Another ecumenical body, the Zimbabwe Catholic Bishops’ Conference (ZCBC) in a pastoral letter on current affairs in the country entitled Rebuild Hope, Trust, Confidence and Stability in Zimbabwe, said they were saddened and concerned by “the dissipation of hope for a united nation and a promising future when our politicians failed to harness the palpable oneness and goodwill prevailing among Zimbabweans across the political divide during and immediately after the political events of November 2017”.
“We also witnessed with sadness and concern the resurgence of political and social polarisation before, during and after yet another disputed national election held on 30 July 2018, culminating in the violent unrest on August 1, 2018, during which property was destroyed, many people were injured and at least six civilians were shot dead.”
The letter continues:
“We are saddened and concerned by:
Government’s failure to arrest the deteriorating economic situation that has seen many companies close, many breadwinners losing their jobs, the cost of living soaring beyond the reach of the majority of people; these have been the cause of industrial unrest in the country’s key service sectors, particularly Health and Education;
Violent demonstrations and riots that have resulted in the destruction of property and disruption of essential services;
Government’s heavy-handed and intolerant handling of dissent and expression of rights by Zimbabwe’s dissatisfied population resulting in injury and death to innocent ordinary people.”
Just under two weeks ago, Alpha Media Holdings chairperson and a member Presidential Advisory Council Trevor Ncube reiterated the idea of Zimbabwe being an angry and hurting nation.
In a streak of tweets on his official Twitter platform, the vocal Christian wrote:
“We are a polarized, angry and hurting nation. The tension in our society is palpable. Over the past few weeks during my morning prayer/meditation I have been drawn to pray that all leaders in our society be driven by one thing namely – what will improve the lives of people
Thus, I have found myself praying in particular that President Emmerson Mnangagwa, Nelson Chamisa and all leaders in society be focused, not on their personal ambitions to get power or retain power, but be seized by the desire/passion to do right for all Zimbabweans.
Moving the nation from where it is will require sacrifice from our leaders to focus on the big picture not narrow selfish interests or ambitions. No single individual has the answer to all our problems. It will take ALL of us compromising and working together to make progress
The militant and radicals in our midst will have us believe only a certain individual or group has solutions to all our problems. Their militant and radical pronouncements and posturing are a real threat to the fragile peace we enjoy.
Let us all guard against careless words and actions whose unintended consequences could surprise and overtake us. Let us invest in finding each other and finding common ground. There is more that unites than divides us.”

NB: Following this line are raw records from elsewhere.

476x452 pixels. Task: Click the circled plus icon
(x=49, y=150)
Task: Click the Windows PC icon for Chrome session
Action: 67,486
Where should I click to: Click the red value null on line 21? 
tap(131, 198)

At the top of last month, MDC leader Mr Chamisa called for a week of national prayer and fasting. Last Monday, the cleric declared that his party was “moving into the next phase of very decisive steps” to confront the political logjam and economic crisis in Zimbabwe.
This week, churches have launched a fresh bid to end the bickering between President Mnangagwa and Pastor Chamisa.

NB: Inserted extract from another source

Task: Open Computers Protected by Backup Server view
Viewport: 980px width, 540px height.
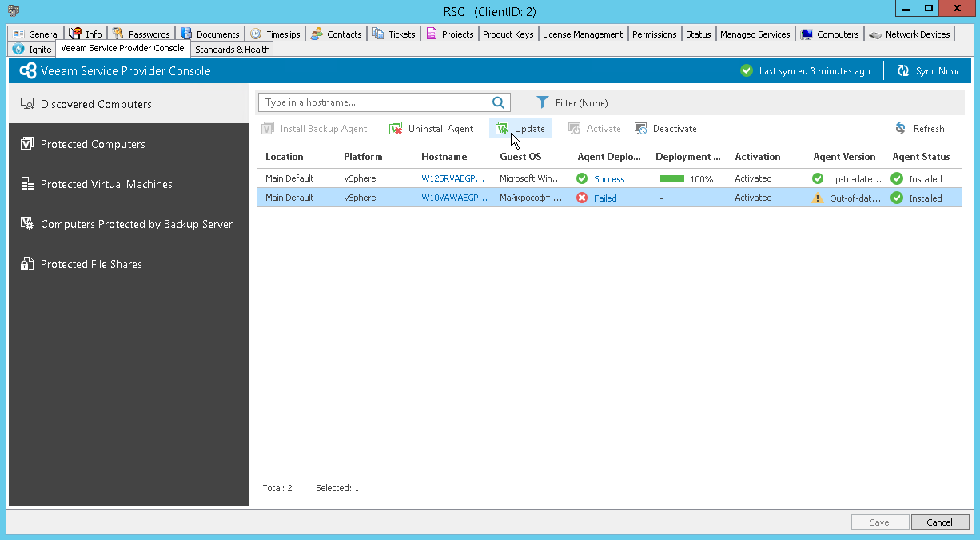Action: tap(136, 224)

“The nation finds itself in a paralysing complex of challenges that can only be effectively and sustainably resolved through a comprehensive and broad-based dialogue. As such, we call upon all Zimbabweans to support such a call which offers to unite Zimbabweans towards a peaceful, just and prosperous nation,” said the Zimbabwe Council of Churches at the weekend.
The call for dialogue, however, does not mean that things will automatically change for the better but, it is a hope that many people have that if President Mnangagwa and Chamisa dialogue things might start looking up for the country.